Toby Bartels toby at math.ucr.edu
Tue Jul 2 06:03:33 UTC 2002


As a relative newbie that entered Wikipedia
during the full flower of disambiguation pages,
I'd like to give my response to the discussion so far.

I think it's clear that some ambiguous pages,
most obviously [[Paris]] but also for that matter [[Virus]],
should be primarily about the most common sense of the term,
while other pages such as [[Venus]] should only disambiguate.
However, the difference between these examples is not vital
and can safely be decided on a case by case basis.

What's important to me is that Bryan Derksen is right,
and we should make sure that he continues to be right:
If a writer makes a spontaneous link to an ambiguous name,
then readers can get to the right page after one more link.
Is it ideal that the link read "[[Mercury (planet)|Mercury]]"
rather than just "[[Mercury]]"?  Yes.  Is it necessary?  No.
I can easily imagine a writer in the heat of a computer article
typing "[[worm]]" without thinking if that makes global sense,
but if they do, then this causes only minimal damage.
The encyclopaedia is still readable, even easily so,
as long as the article [[Worm]] begins something like

"''This article is about worms, the animals. There is also a Wikipedia article about [[computer worm]]s.''
"
"----
"
"A '''worm''' is any of numerous relatively small elongated soft-bodied
etc.

(Currently, the computer bit is at the bottom, which I too don't like.
But I think that it's important to keep the top stuff *short* --
get people to the right page, and then start the article.)

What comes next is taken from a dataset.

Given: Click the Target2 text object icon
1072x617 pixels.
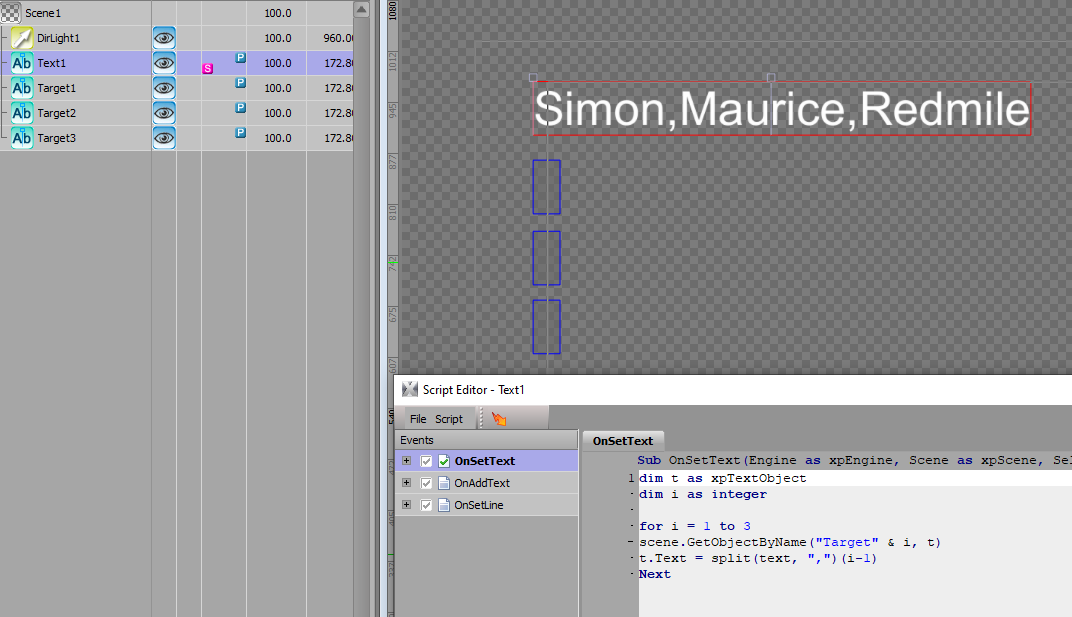Looking at the screenshot, I should pyautogui.click(x=22, y=113).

As a reader, disambiguation pages have worked for me.
As a writer, I try to link directly but I know that I make mistakes;
I hope that disambiguation pages are there to catch them.


-- Toby Bartels
   toby at math.ucr.edu


PS:

You know what would make writing unambiguous links easier?
I'd like to say "[[Mercury (planet)|Mercury]]" without repeating "Mercury".
Would it work to have a feature such that, say, "[[Mercury]](planet)"
(with no space) produces that effect?